If you'll pass export SHOULD_BE_INT="some_string_value" to your application envcfg.Unmarshal will return an error.

Struct Tags for Custom Mapping of env Variables

You can also use struct field tags to map env variables to fields wihin a struct

export MY_ENV_VAR=1
type StructType struct {
	Field int `envcfg:"MY_ENV_VAR"`
}

Slices Support

envcfg.Unmarshal also supports []int, []string, []bool slices. Values of the slice are ordered in respect to env name suffix.
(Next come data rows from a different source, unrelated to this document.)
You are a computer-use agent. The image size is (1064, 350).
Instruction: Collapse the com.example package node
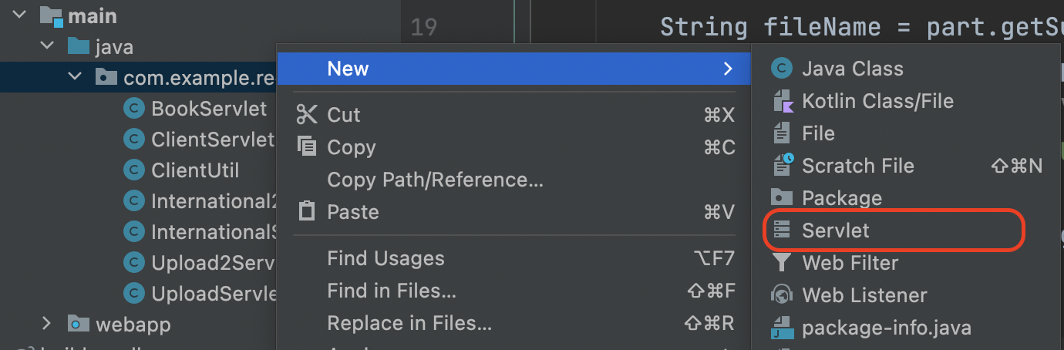(x=75, y=78)
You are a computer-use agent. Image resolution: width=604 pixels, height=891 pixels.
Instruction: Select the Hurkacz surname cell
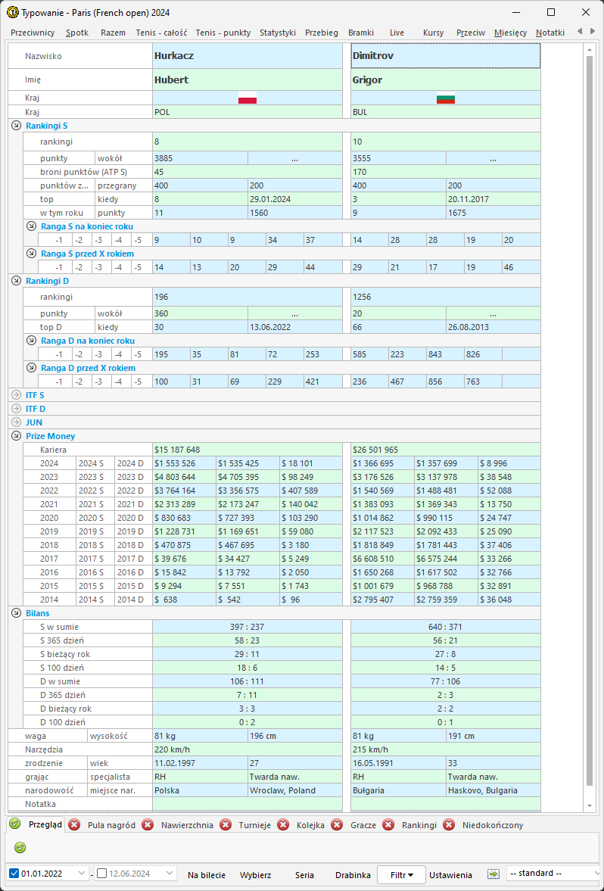[x=248, y=56]
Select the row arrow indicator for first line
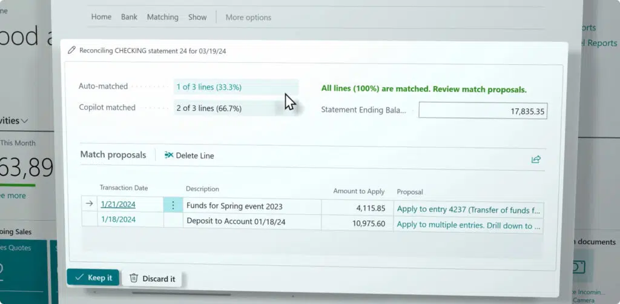This screenshot has height=304, width=620. pyautogui.click(x=90, y=203)
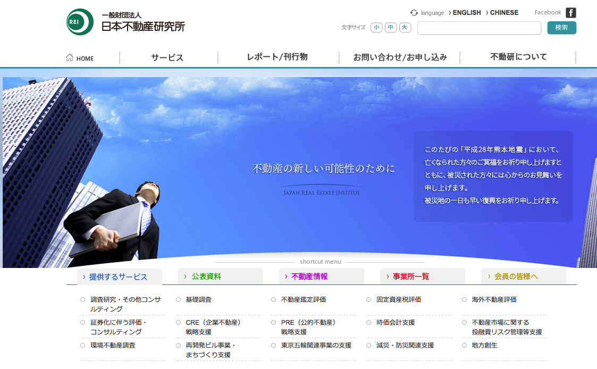Viewport: 597px width, 369px height.
Task: Switch to the ENGLISH language version
Action: point(466,12)
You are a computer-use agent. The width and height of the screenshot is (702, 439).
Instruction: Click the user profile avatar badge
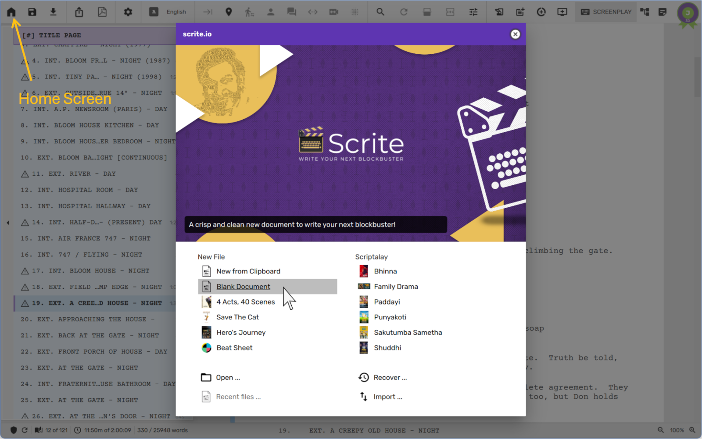click(x=688, y=13)
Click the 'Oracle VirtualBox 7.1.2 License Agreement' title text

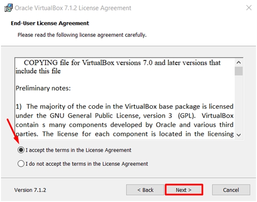coord(73,8)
See example below.

export CASSANDRA_HOST_1="192.168.0.20" # *_1 will come as the first element of the slice
export CASSANDRA_HOST_2="192.168.0.21"
export CASSANDRA_HOST_3="192.168.0.22"
type StructType struct {
	CASSANDRA_HOST []string
}
func main() {
	var config StructType
	envcfg.Unmarshal(&config)
	// config.CASSANDRA_HOST is now set to []string{"192.168.0.20", "192.168.0.21", "192.168.0.22"} 
}

envcfg.ClearEnvVars

func ClearEnvVars(v interface{}) error recieves a reference to the same struct you've passed to envcfg.Unmarshal and it will unset any environment variables listed in the struct. Except for those that you want to keep and are tagged with envcfgkeep:"" struct field tag. It will throw an error on unsupported types.

export SECRET_AWS_KEY="foobar" 
export PORT="8080" 
type StructType struct {
	SECRET_AWS_KEY string
	PORT           int    `envcfgkeep:""`
}
func main() {
	var config StructType
	envcfg.ClearEnvVars(&config)
	// it will unset SECRET_AWS_KEY but keep env variable PORT
}

Contributing

Send me a pull request and make sure tests pass on travis.

Tests

Package comes with an extensive test suite that's continuously run on travis against go versions: 1.3, 1.4, 1.5, 1.6, 1.7, 1.8 and the development tip.